Welsh Liberal Party politician

Captain Sir Elias Wynne Cemlyn-Jones (16 May 1888 – 6 June 1966), known as Wynne Cemlyn-Jones, was a Welsh Liberal Party politician.

==Background==
He was the son of Anglesey farmer John Cemlyn-Jones of Brynbella, Penmaenmawr. He was educated at Shrewsbury School. In 1914, he married Muriel Gwendolin Owen. They had two sons and two daughters. His wife died in 1930.

==Professional career==
In 1912, he became Private Secretary to Anglesey's Liberal MP Sir Ellis Griffith, when he was appointed Under-Secretary of State for the Home Department. He supported Griffith in his task of steering the Welsh Disestablishment Bill through the House of Commons. He was admitted to the Middle Temple on 16 July 1913. In 1914, after the bill was passed and war broke out, he signed up to serve in the Royal Welch Fusiliers. He was Called to the Bar at Middle Temple on 17 November 1919 and was appointed a Member of the Order of the British Empire in the 1919 New Year Honours.

==Political career==
His first introduction to politics had come from working for his local Liberal MP, Sir Ellis Griffith. He got involved in civic affairs on Anglesey. In 1919 he was elected to Anglesey County Council. He served on this body as a Councillor, until he was appointed to it as an Alderman in 1928. He was Liberal candidate for the Unionist seat of South Croydon at the 1923 General Election. It was not a promising seat for the Liberals, whose candidate had polled 25.2% in 1922, finishing third. He was unable to advance the Liberal position;

1923 General Election Electorate 49,634
| Party |  | Candidate | Votes | % | ±% |
|---|---|---|---|---|---|
|  | Unionist | Sir William Lowson Mitchell-Thomson | 14,310 | 45.5 | −1.8 |
|  | Labour | Henry Thomas Muggeridge | 9,926 | 31.6 | +4.1 |
|  | Liberal | Elias Wynne Cemlyn-Jones | 7,208 | 25.2 | −2.3 |
| Majority |  |  | 4,384 | 13.9 | −5.9 |
| Turnout |  |  |  | 63.4 | −3.0 |
|  | Unionist hold |  | Swing | -3.0 |  |

He did not contest the 1924 General Election, when the South Croydon seat became a 2-way contest between Unionist and Labour. He became Chairman of Anglesey County Council.

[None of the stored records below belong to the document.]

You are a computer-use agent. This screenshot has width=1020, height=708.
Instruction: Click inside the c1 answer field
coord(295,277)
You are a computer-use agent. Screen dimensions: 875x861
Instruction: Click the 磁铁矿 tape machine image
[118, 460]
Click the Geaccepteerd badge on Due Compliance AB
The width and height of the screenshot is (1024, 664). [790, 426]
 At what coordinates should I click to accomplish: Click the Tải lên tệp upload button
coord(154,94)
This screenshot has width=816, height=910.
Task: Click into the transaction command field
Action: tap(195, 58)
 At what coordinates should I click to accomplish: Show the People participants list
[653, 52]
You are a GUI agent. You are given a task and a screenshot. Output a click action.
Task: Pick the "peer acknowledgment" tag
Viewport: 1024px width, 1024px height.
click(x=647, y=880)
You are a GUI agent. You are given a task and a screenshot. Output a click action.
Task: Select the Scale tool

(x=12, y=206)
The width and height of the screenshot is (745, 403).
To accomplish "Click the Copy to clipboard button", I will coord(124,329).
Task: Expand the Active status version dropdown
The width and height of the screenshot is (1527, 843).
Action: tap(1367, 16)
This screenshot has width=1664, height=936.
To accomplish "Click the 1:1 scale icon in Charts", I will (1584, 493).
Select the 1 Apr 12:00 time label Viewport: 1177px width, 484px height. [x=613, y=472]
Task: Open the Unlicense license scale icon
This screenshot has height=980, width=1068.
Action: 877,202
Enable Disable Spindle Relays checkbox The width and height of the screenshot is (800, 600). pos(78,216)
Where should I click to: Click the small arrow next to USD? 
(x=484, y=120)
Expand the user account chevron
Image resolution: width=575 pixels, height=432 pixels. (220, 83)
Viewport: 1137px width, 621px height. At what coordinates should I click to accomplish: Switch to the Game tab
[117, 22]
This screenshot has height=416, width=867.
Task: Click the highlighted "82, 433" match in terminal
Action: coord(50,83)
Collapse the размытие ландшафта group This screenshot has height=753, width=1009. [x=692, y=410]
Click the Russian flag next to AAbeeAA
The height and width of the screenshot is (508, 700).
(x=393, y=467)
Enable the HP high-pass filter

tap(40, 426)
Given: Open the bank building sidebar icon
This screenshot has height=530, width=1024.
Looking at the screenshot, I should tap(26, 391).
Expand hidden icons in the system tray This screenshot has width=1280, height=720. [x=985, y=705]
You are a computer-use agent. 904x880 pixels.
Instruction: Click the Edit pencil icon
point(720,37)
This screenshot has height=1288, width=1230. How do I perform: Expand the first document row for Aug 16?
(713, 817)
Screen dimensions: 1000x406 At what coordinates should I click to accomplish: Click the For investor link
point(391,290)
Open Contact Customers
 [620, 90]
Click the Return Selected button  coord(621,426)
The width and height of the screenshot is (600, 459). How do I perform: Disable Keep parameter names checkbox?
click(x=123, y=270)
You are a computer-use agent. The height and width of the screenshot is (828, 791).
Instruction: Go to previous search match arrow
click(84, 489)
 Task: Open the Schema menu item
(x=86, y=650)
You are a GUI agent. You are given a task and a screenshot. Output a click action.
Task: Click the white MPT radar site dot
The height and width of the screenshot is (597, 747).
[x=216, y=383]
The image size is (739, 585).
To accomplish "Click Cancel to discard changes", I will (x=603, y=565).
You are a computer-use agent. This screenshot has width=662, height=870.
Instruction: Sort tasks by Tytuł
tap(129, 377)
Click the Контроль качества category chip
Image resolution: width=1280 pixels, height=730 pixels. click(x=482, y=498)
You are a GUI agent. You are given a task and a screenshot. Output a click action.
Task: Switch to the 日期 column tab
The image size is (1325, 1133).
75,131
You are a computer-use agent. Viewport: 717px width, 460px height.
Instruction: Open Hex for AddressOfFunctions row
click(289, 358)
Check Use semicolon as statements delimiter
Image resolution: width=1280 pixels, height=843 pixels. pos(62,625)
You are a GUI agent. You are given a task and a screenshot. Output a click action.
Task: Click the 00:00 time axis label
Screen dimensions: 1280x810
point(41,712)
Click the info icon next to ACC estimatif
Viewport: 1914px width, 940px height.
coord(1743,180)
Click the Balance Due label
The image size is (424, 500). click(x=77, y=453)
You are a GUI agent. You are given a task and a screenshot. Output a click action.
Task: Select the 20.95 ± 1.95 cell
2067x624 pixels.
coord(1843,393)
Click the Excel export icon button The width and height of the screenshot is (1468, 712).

He was Liberal candidate for the Brecon & Radnor division at the 1929 General Election. This was a far better prospect as the Liberals had held the seat up until the 1924 General Election when they narrowly lost the seat to the Unionists in a close three-way battle, with Labour third. He managed to increase the Liberal share of the vote, but Labour came through to take the seat from third place;

General Election 1929 Electorate 49,031
| Party |  | Candidate | Votes | % | ±% |
|---|---|---|---|---|---|
|  | Labour | Peter Freeman | 14,551 | 33.7 | +3.2 |
|  | Unionist | Walter D'Arcy Hall | 14,324 | 33.3 | −5.1 |
|  | Liberal | Elias Wynne Cemlyn-Jones | 14,182 | 33.0 | +1.9 |
| Majority |  |  | 187 | 0.4 | 7.7 |
| Turnout |  |  |  | 87.7 |  |
|  | Labour gain from Unionist |  | Swing | +4.1 |  |

He did not stand for parliament again. He was Chairman of the Selection Committee of Anglesey County Council. He was vice-president of County Councils Association. He was knighted in the 1941 New Year Honours, for public services in Anglesey. He represented the County Councils Association on the Nurses Salaries Committee chaired by Lord Rushcliffe which published two reports in 1943.

He died at Llandudno Hospital in Wales, age 79.